Surface RT supports the screen resolution required to be certified as a Windows 8 device, 1366 x 768. Why is this important? It’s because this resolution allows you to do a neat trick with Windows 8 apps (or a Windows 8 plus the desktop and / or Office RT application). This involves one of the swipes that you quickly learn… swipe in from the left and then back again, and you’ll see a snapshot of the open apps. Press your finger on one, hold it, and pin it to the left – now you’ll have something taking up about 75% of the screen on the right and the pinned app taking up a narrow space on the left. Apps that support this mode will shrink some selected content into this space – for example, the Finance app will dispense with the finance news and display your stock watchlist. The News app shows headlines, the Weather app shows the summary for the next week, and so on.

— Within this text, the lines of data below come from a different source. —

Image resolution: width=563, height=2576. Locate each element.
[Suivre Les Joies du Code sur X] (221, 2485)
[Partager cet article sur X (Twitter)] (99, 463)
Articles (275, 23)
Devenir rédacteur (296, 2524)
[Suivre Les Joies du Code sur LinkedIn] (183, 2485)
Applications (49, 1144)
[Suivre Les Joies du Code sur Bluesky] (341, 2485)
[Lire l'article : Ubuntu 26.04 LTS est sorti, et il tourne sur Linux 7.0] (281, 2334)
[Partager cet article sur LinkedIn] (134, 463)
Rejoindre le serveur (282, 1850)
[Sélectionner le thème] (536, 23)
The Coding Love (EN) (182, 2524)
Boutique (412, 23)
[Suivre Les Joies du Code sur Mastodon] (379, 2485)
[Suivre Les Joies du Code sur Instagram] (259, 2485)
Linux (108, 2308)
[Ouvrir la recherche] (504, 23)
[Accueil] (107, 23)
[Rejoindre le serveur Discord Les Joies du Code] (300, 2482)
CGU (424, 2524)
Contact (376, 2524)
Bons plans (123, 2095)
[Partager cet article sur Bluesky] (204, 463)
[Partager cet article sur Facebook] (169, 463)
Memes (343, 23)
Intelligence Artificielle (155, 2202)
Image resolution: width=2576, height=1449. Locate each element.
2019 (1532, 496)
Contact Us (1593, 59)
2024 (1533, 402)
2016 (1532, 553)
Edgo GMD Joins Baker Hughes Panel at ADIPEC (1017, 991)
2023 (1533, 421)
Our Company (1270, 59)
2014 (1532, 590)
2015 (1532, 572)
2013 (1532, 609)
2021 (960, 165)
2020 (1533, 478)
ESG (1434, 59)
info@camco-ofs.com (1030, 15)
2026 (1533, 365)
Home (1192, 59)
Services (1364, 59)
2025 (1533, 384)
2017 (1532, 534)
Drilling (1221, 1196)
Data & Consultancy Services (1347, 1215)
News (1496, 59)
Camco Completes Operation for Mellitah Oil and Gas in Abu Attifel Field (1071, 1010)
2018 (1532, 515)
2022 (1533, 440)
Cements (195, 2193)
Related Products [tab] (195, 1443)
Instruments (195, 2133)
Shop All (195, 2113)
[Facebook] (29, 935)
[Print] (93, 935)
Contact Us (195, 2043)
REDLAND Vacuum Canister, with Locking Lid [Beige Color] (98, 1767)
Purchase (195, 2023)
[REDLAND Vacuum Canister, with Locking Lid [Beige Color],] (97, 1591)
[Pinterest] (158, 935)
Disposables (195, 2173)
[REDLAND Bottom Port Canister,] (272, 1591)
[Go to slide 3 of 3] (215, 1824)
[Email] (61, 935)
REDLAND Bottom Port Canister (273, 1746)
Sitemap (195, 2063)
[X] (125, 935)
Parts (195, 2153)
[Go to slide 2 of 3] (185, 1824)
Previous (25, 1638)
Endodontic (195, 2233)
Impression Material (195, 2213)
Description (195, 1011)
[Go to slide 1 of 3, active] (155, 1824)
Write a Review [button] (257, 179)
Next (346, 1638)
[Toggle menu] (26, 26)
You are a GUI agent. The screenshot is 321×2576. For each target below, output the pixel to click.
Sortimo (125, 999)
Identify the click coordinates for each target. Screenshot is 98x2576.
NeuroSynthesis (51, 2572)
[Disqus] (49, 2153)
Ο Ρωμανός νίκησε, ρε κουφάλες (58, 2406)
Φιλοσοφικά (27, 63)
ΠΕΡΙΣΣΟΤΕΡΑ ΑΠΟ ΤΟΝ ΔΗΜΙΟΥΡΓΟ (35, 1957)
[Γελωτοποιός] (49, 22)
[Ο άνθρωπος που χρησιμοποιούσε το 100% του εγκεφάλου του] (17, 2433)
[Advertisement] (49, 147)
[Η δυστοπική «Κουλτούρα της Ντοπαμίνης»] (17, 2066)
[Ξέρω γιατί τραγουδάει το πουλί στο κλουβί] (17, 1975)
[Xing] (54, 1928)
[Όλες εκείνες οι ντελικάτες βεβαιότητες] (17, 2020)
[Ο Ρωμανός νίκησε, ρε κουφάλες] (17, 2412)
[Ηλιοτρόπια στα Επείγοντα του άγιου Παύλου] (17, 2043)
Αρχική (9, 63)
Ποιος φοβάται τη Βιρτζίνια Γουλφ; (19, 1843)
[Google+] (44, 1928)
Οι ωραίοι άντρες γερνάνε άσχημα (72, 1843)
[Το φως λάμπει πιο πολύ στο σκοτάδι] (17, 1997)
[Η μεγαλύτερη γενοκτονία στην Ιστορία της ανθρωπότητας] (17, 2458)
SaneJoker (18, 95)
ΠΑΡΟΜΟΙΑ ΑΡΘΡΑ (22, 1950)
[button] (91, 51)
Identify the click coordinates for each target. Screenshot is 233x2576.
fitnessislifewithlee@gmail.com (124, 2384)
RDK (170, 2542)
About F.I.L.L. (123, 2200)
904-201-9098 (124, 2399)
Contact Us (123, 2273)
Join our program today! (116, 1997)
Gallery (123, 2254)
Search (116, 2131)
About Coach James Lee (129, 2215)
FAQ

A visible bar can be dragged across the screen to bring this app into the main interface and push the other open app to the periphery on the right.
During the Surface RT launch they showed a very cool demo which garnered a lot of positive feedback… they opened OneNote and they put the Surface RT’s camera app at the side. The demo guy started recording a movie and then started taking notes, stating that as he ways typing he could make a note of the time in the video where someone said something.
It’s also worth noting that there are Skype and Lync apps that run on the Surface RT – so you can plug your headset into the USB slot, stick your handsome mug in front of the camera and join in a voice / video call.
So there you have it… Surface RT can be docked and desked for productivity tools, integrates with social networks, handles your media, is expandable, and features an excellent touch experience for a large number of apps from the Windows 8 store (yes, a large number). Oh, and it’s multi-user – you can create accounts for your kids so that your start screen isn’t full of their app choices and colours.